Like many systems, I use SpamAssassin to filter incoming mail and try to guess whether it is spam or not. If it's plausibly spam it goes into the spam folder, and it it looks very likely to be spam then it just gets rejected at SMTP time. Mostly this is fairly effective at dealing with spam.

However the SpamAssassin rules turn out to have a Y2K10 bug, with an assumption that dates should not include 201x or higher, as noted at LWN and some blogs. It adds quite a high "could be spam" score (about half of the "plausibly spam" score all by itself) so has apparently been causing issues with mail that triggers some of the other checks. It seems the issue has been reported since late 2008, and in the middle of last year there was a subversion commit to bump the rule up to 202x or higher. Unfortunately it appears that change didn't get pushed out enough, either via the SpamAssassin rule update channels, or via various distributions (Debian bug #563245, which shows a pending upload to unstable and that they're working on a stable update; see also SpamAssassin forum thread started by one of the blog posters.)

The workaround is to neutralise the rule by adding:

# Neutralise check for non 200x dates, now that we are in 2010
# http://lwn.net/Articles/368396/
score FH_DATE_PAST_20XX 0.0

to /etc/spamassassin/local.cf and restarting SpamAssassin if necessary. (A slightly better fix would be to rewrite the rule to check 202x and higher, as was done in the subversion commit, but that's less easily done in a localised fashion.)

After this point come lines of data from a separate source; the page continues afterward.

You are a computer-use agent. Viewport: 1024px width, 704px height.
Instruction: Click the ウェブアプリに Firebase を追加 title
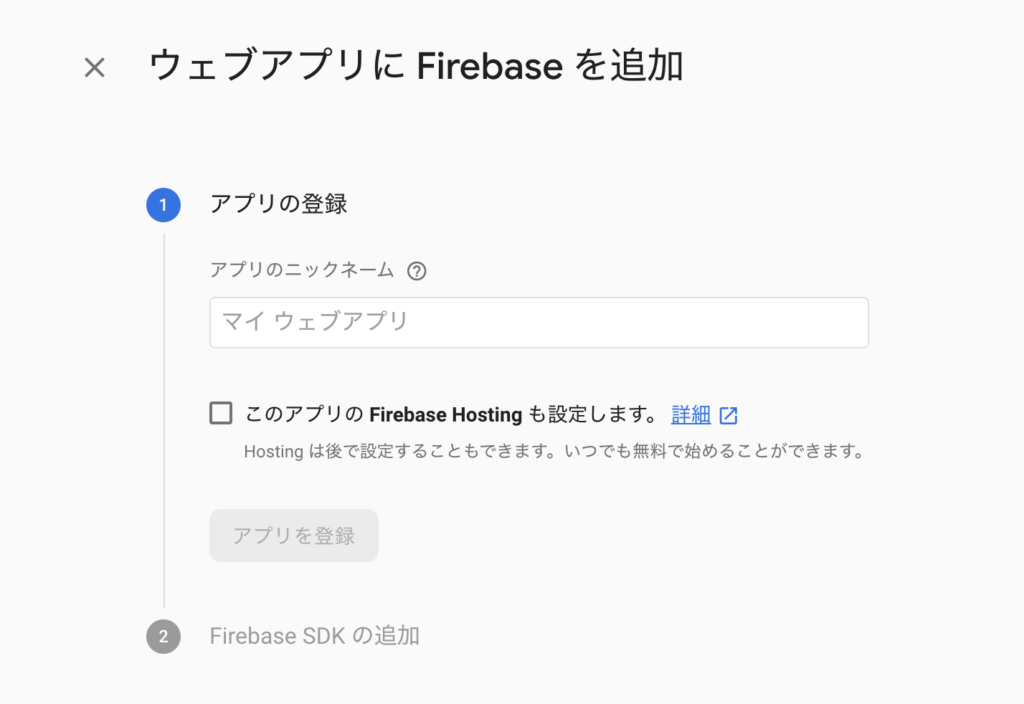click(x=416, y=65)
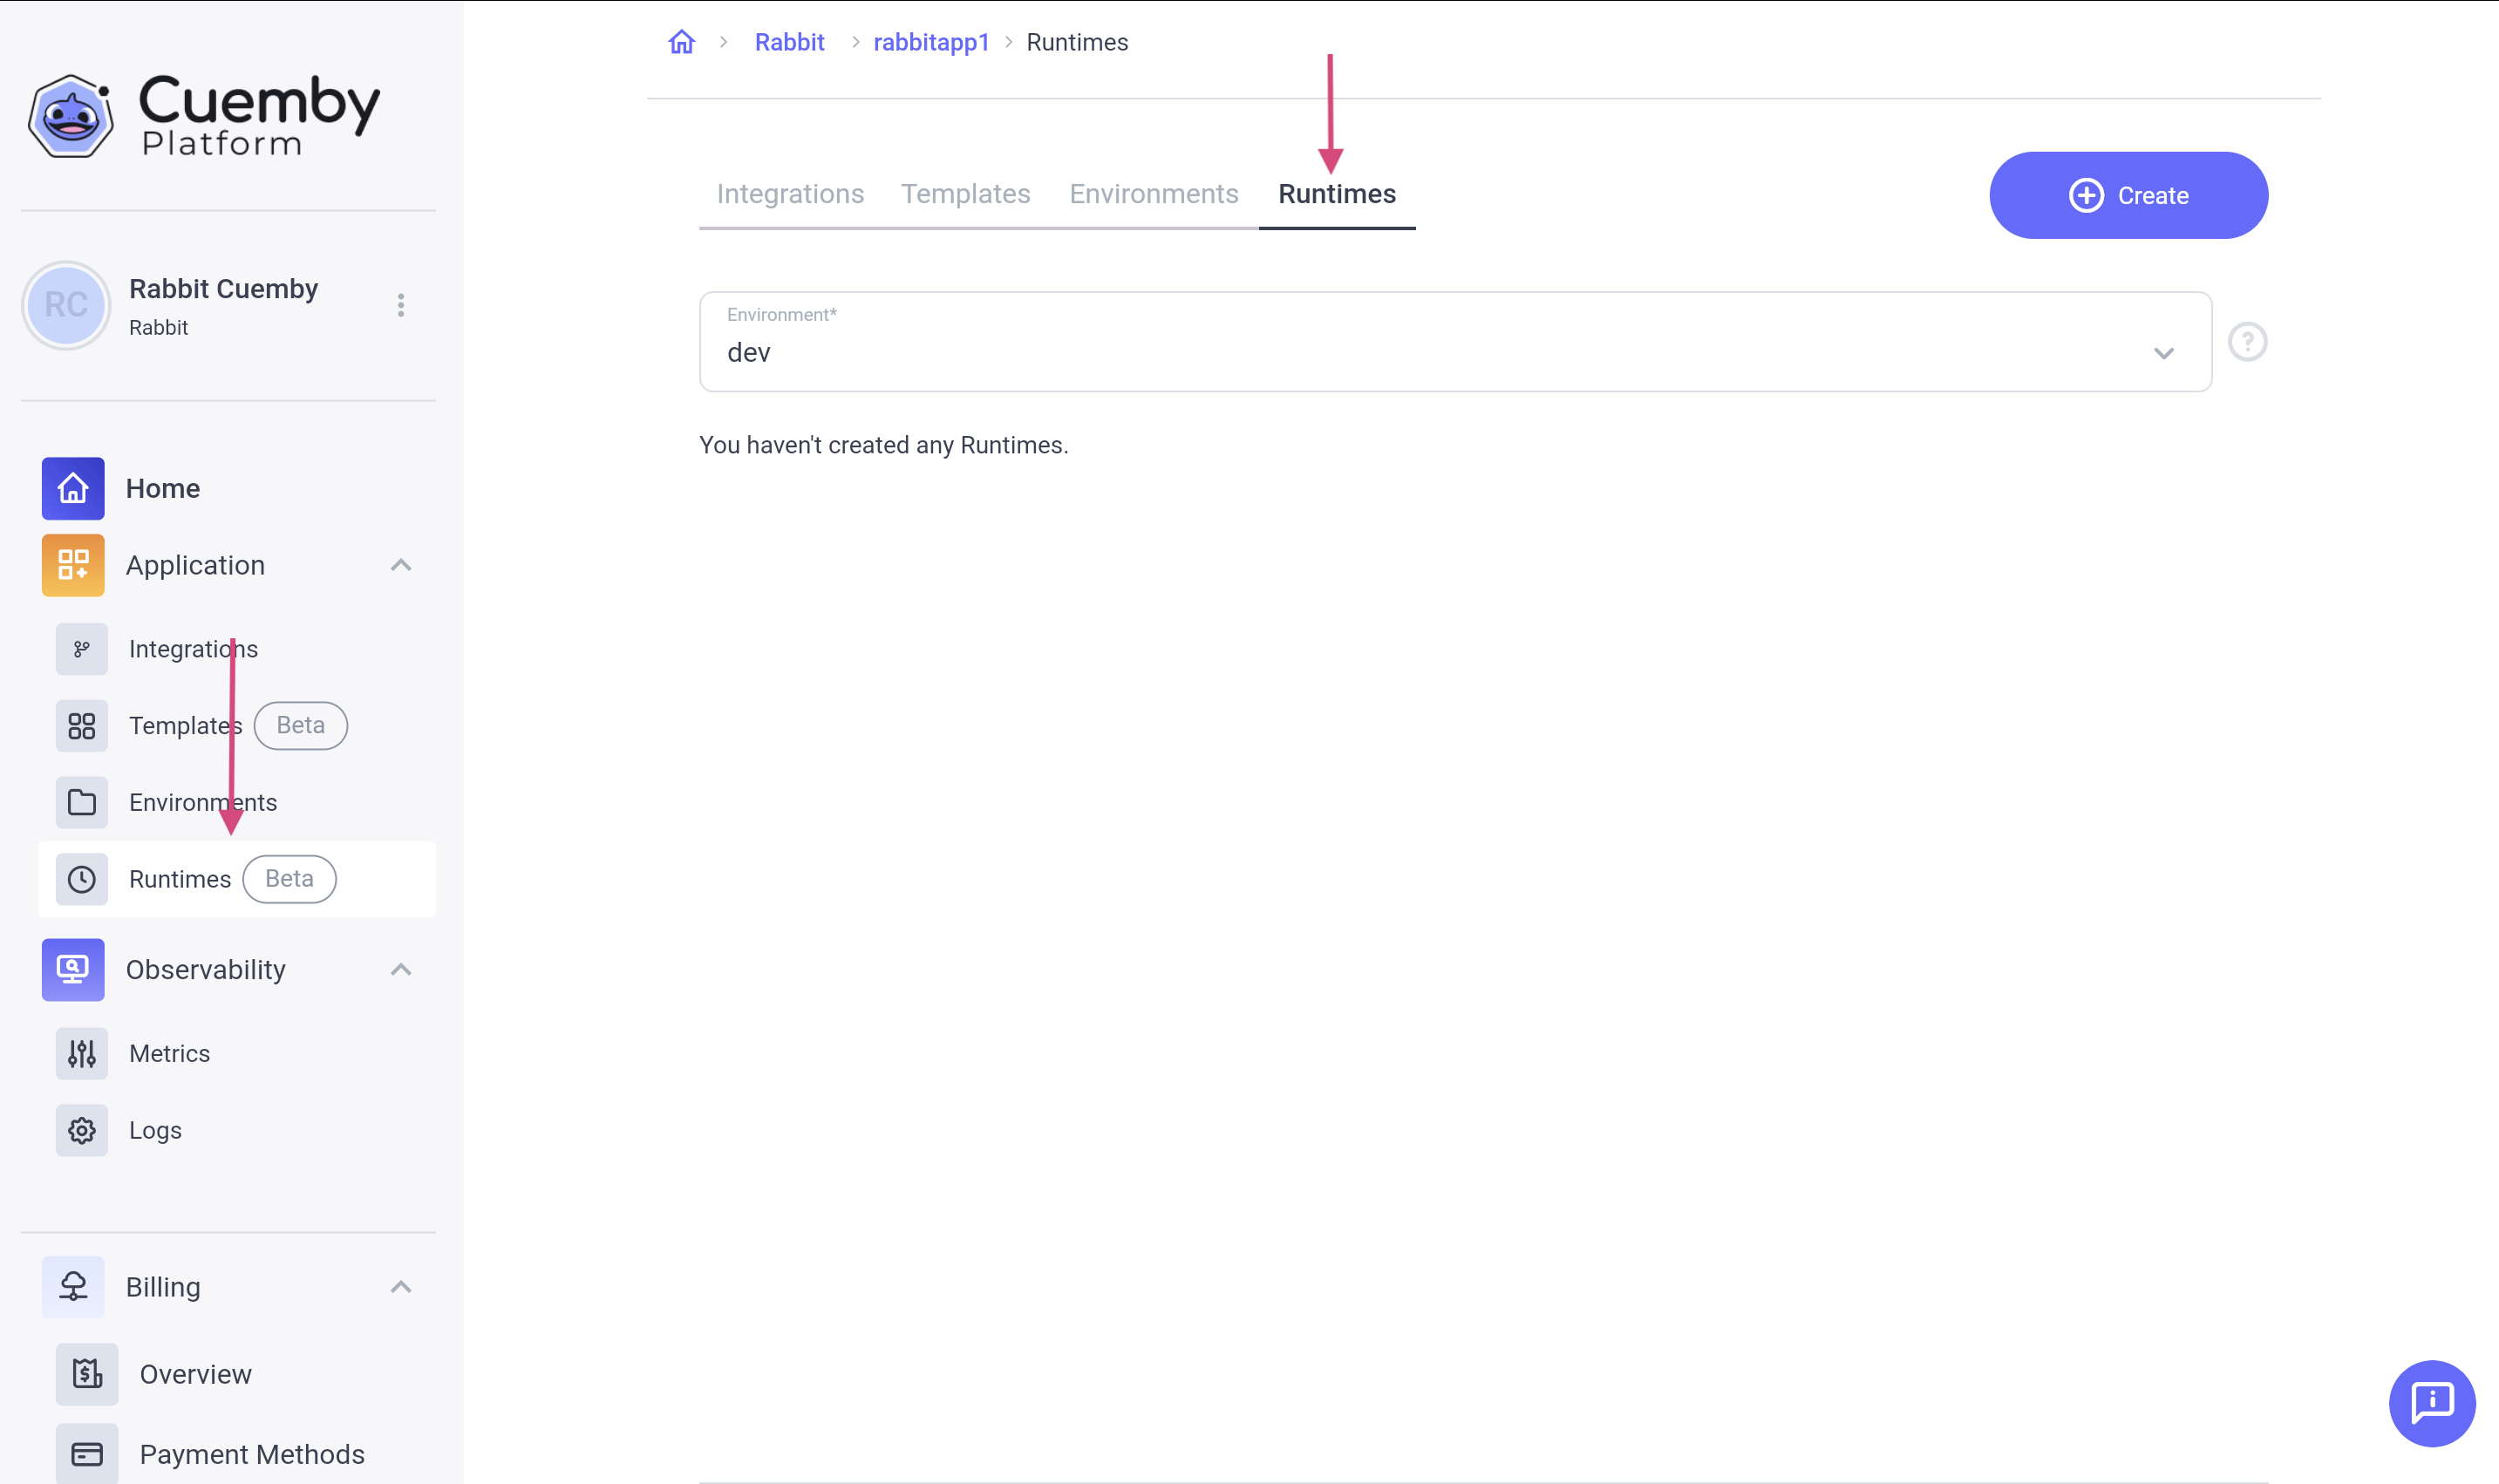Open the help question mark icon
Image resolution: width=2499 pixels, height=1484 pixels.
click(x=2247, y=342)
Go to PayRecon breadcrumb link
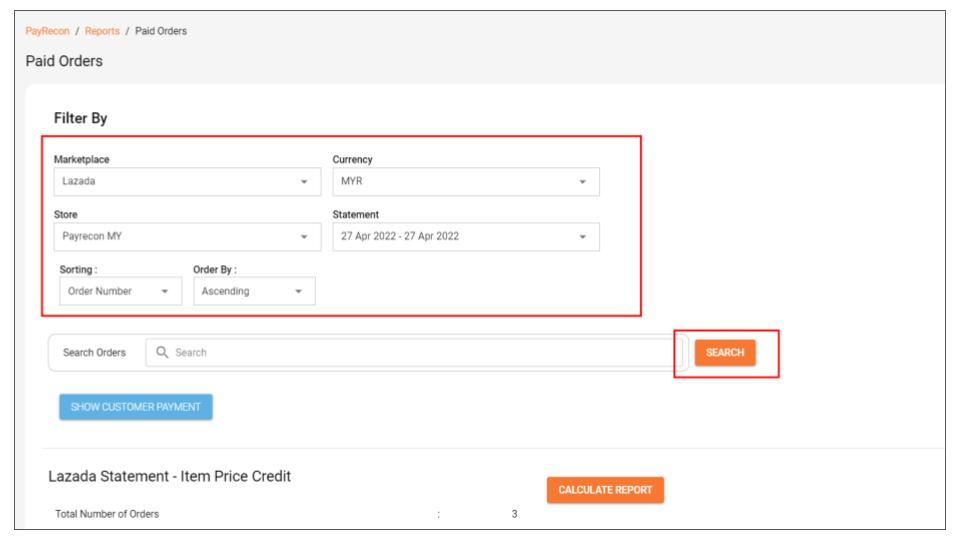The image size is (960, 540). tap(47, 31)
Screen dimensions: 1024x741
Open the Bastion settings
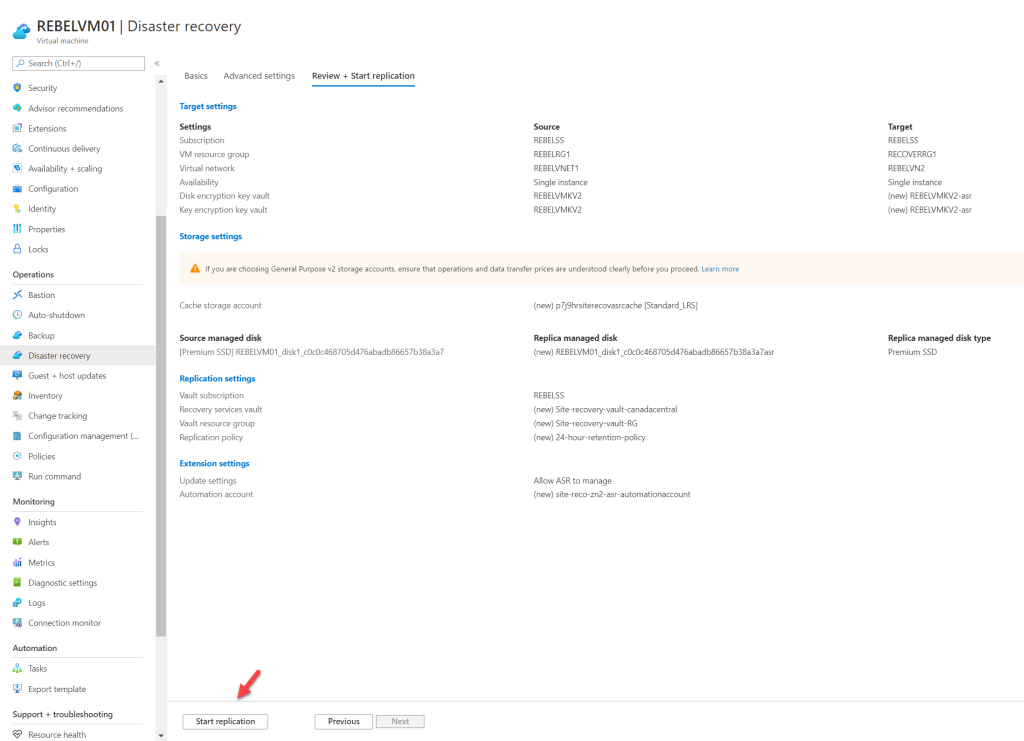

I've just done that on the mail servers that I run. Which means that there was about 35 hours where it was falsely tripping (the joys of being the first country in the world...). I didn't get a lot of mail during that time -- which is probably mostly due to it being a quite time of year, but I guess some mail may have been inadvertently rejected too. Time to clear out the "plausibly spam" folder just in case.

Hopefully in the next 1-5 years someone will come up with a better way of testing "date too far in the future" that is relatively to the current system clock, rather than a hard coded date that will break.

ETA, 2010-01-02: apparently the updated version of the rule is now available via sa-update although it's taking a while to get a non-cached view of the relevant file.

See also jwz's quote about regexes: "now you have two problems".

ETA, 2010-01-07: SpamAssassin Maintainer's blog post on issue and LWN Writeup (restricted to subscribers until 2010-01-14).